# Saved data entries
- Opening Delimiter -

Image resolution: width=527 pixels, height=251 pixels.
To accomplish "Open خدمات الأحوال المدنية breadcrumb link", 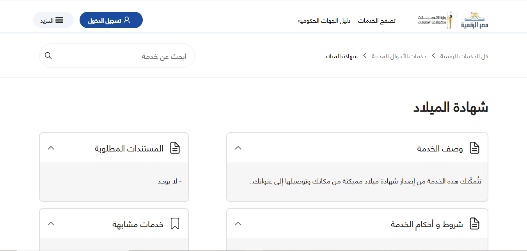I will point(399,56).
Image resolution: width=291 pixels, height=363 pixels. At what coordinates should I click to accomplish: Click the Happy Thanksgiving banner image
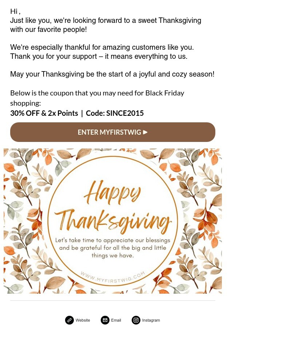pyautogui.click(x=113, y=221)
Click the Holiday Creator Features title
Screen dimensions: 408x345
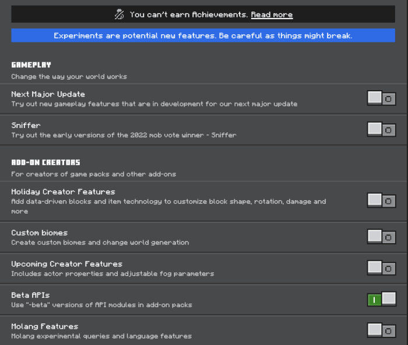(63, 191)
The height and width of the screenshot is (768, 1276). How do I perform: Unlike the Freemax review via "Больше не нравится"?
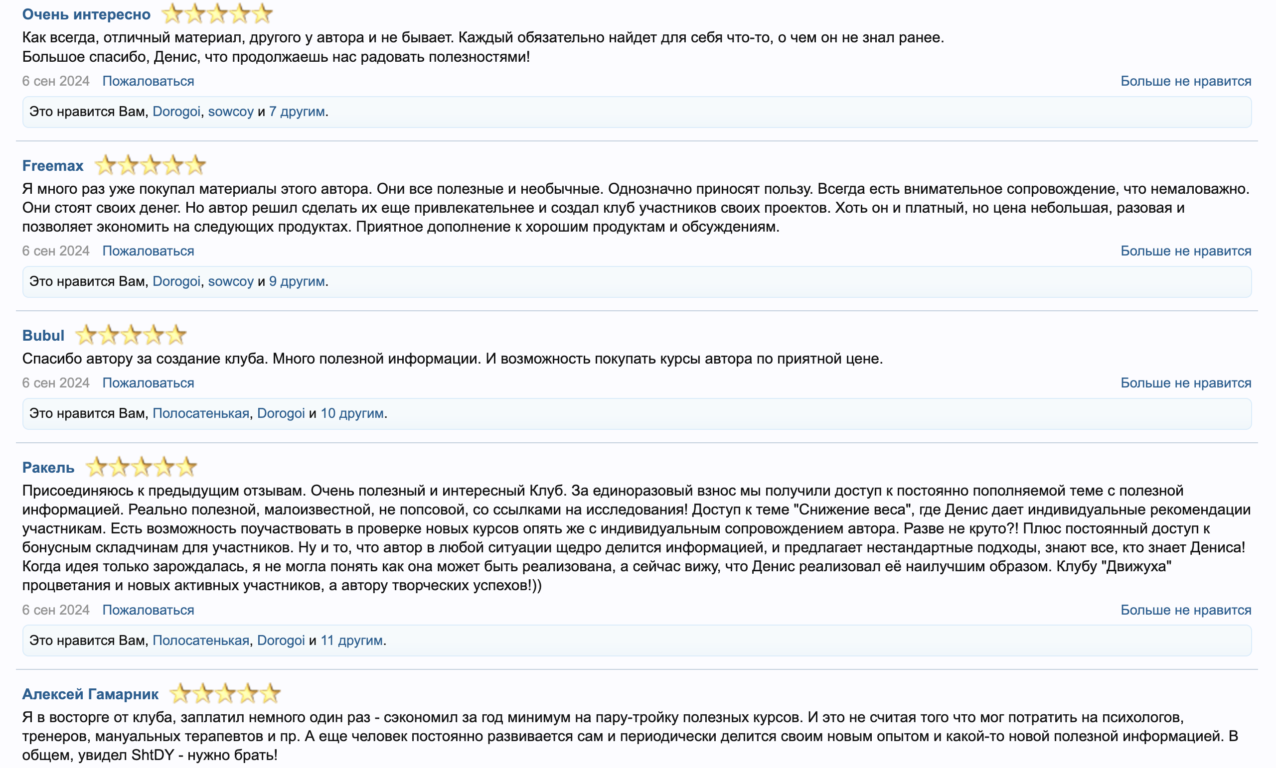(1185, 251)
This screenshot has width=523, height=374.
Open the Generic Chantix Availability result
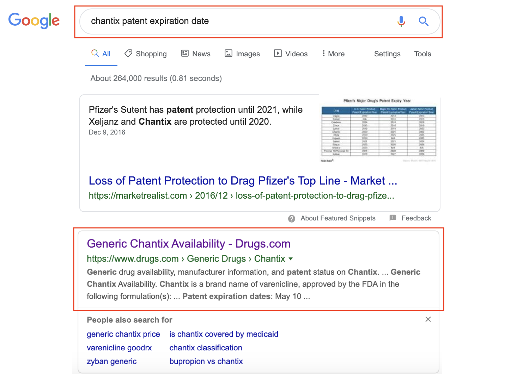coord(188,244)
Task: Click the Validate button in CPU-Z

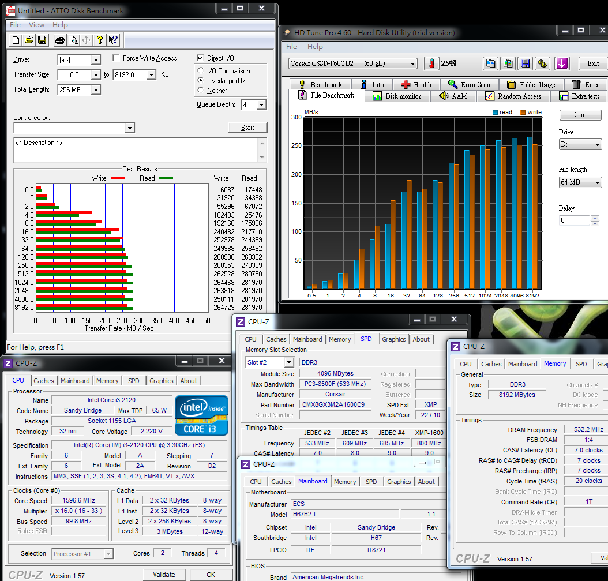Action: [164, 575]
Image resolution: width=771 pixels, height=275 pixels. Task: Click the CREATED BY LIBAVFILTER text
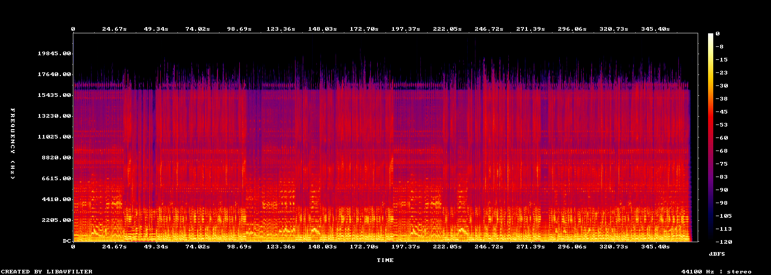tap(47, 272)
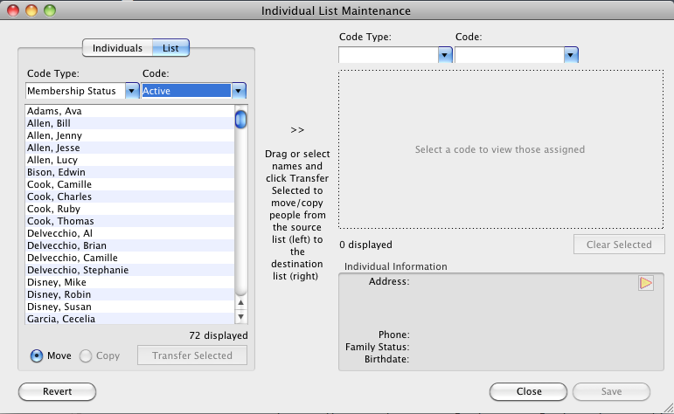Click the names list scrollbar thumb
Screen dimensions: 674x414
240,118
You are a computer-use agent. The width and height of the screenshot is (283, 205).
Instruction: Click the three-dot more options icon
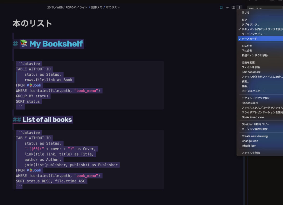[239, 8]
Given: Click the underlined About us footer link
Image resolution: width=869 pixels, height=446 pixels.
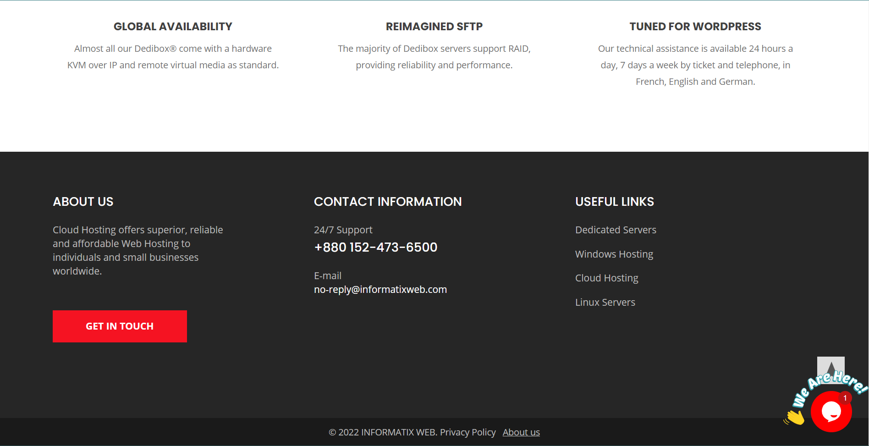Looking at the screenshot, I should 521,432.
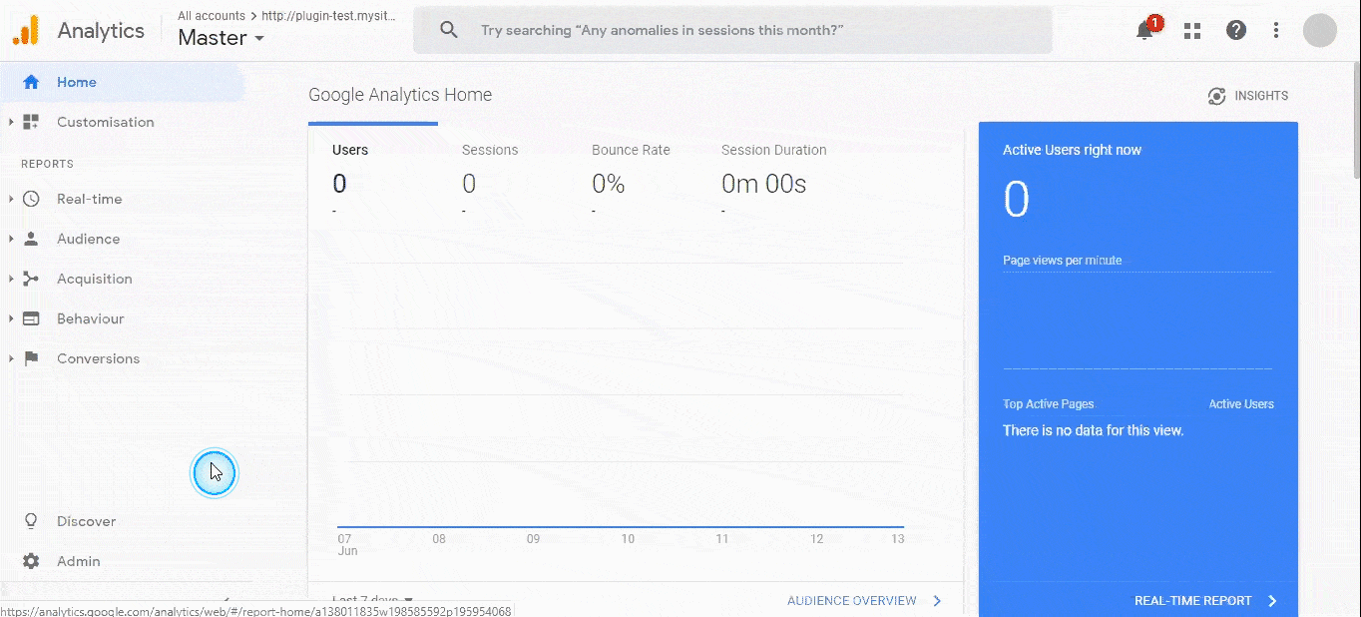The height and width of the screenshot is (617, 1361).
Task: Open the Google apps grid icon
Action: tap(1192, 31)
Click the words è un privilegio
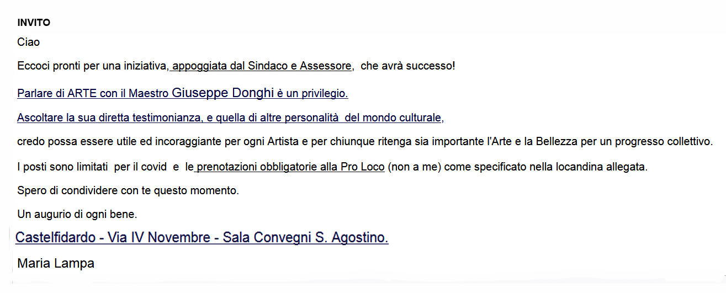Screen dimensions: 726x293 pyautogui.click(x=312, y=93)
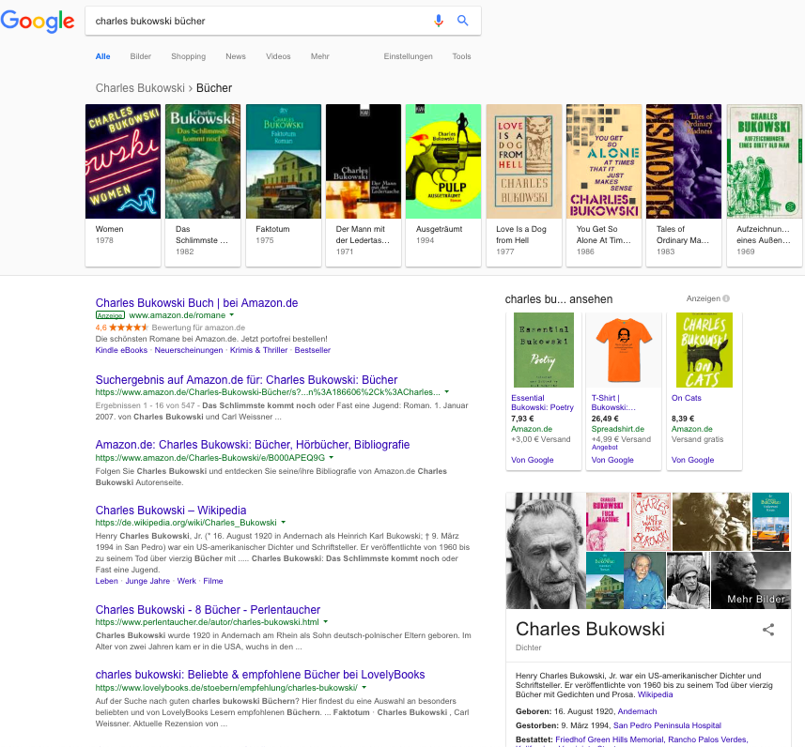
Task: Open the Kindle eBooks sitelink
Action: 121,350
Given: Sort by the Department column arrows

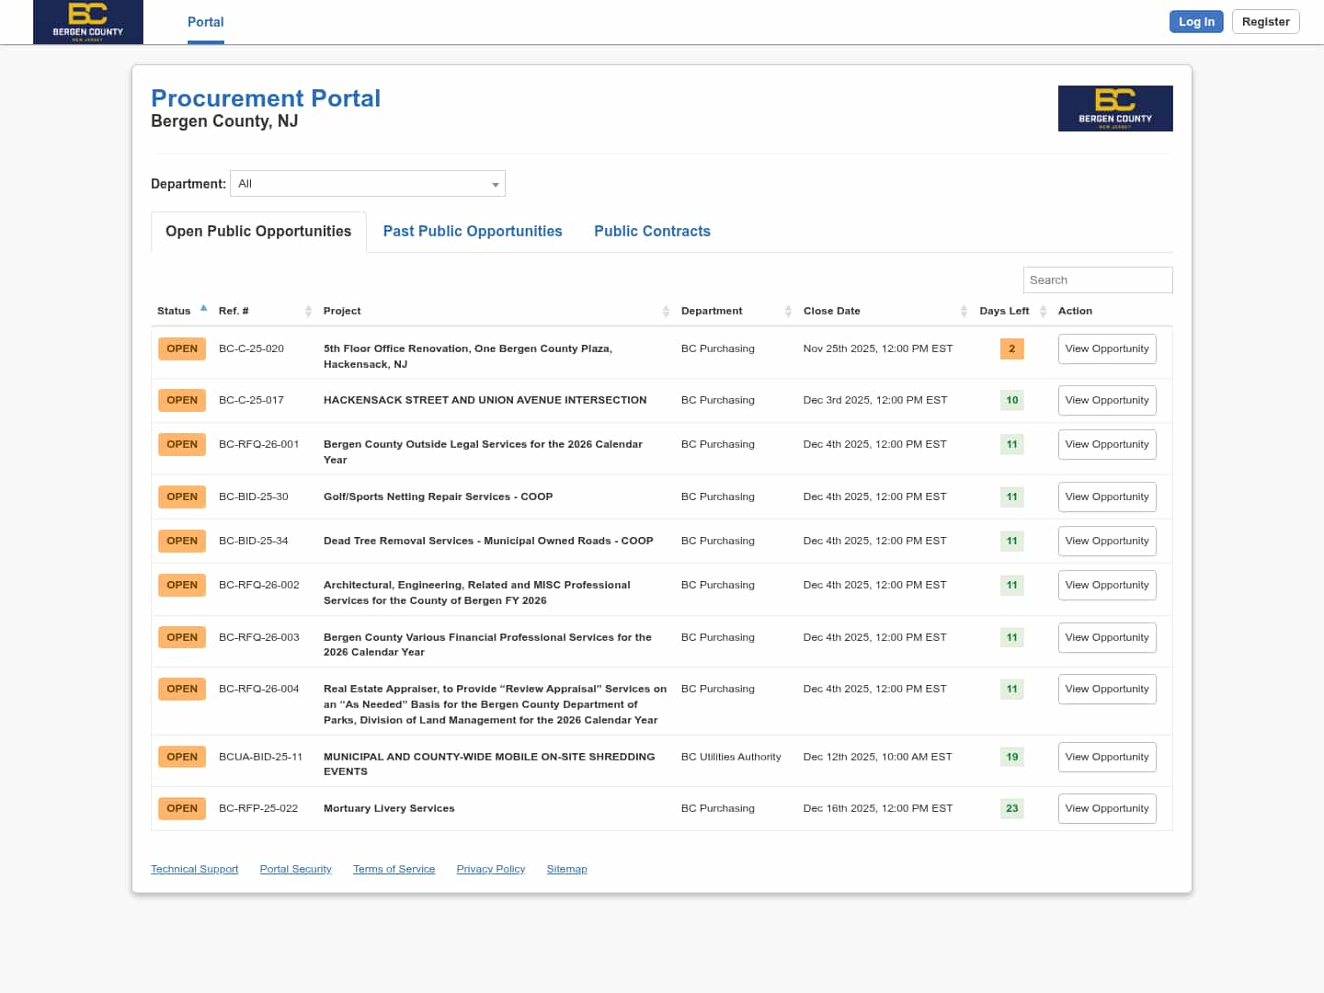Looking at the screenshot, I should coord(788,312).
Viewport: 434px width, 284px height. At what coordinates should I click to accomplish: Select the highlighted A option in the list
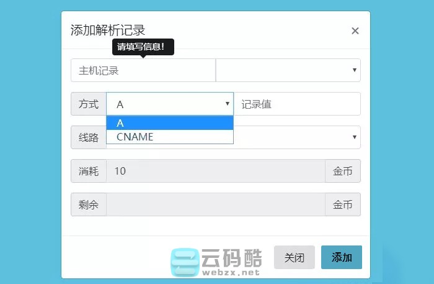[170, 123]
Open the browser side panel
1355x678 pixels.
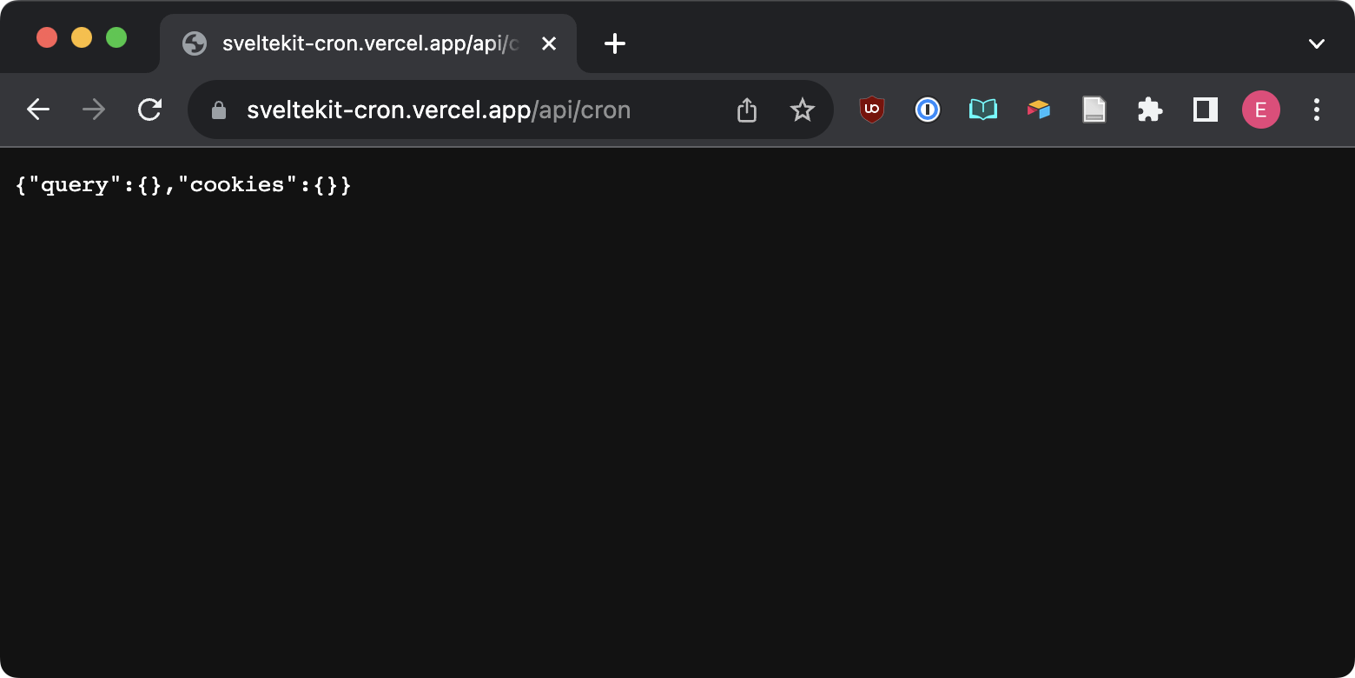[x=1205, y=110]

- Closing Delimiter -

# WHAT YOU NEED TO DO
Give back only the lines from the one that carries "Task: Click the Validate button in CPU-Z" through the final line above, both included. Drop all pictures.

# EXERCISE ANSWER
Task: Click the Validate button in CPU-Z

Action: [164, 575]
Image resolution: width=771 pixels, height=275 pixels. Task: Click the CREATED BY LIBAVFILTER text
tap(47, 272)
Click the names list scrollbar thumb
Screen dimensions: 674x414
240,118
You are a computer-use agent. The width and height of the screenshot is (283, 205).
Instruction: Click the three-dot more options icon
[239, 8]
Given: Click the underlined About us footer link
Image resolution: width=869 pixels, height=446 pixels.
Looking at the screenshot, I should 521,432.
The height and width of the screenshot is (617, 1361).
Task: Open the Google apps grid icon
Action: tap(1192, 31)
Click the words è un privilegio
Screen dimensions: 726x293 pyautogui.click(x=312, y=93)
Task: Open the Kindle eBooks sitelink
Action: 121,350
Given: Sort by the Department column arrows

Looking at the screenshot, I should coord(788,312).
Viewport: 434px width, 284px height. At what coordinates should I click to accomplish: Select the highlighted A option in the list
[170, 123]
Open the browser side panel
1355x678 pixels.
[x=1205, y=110]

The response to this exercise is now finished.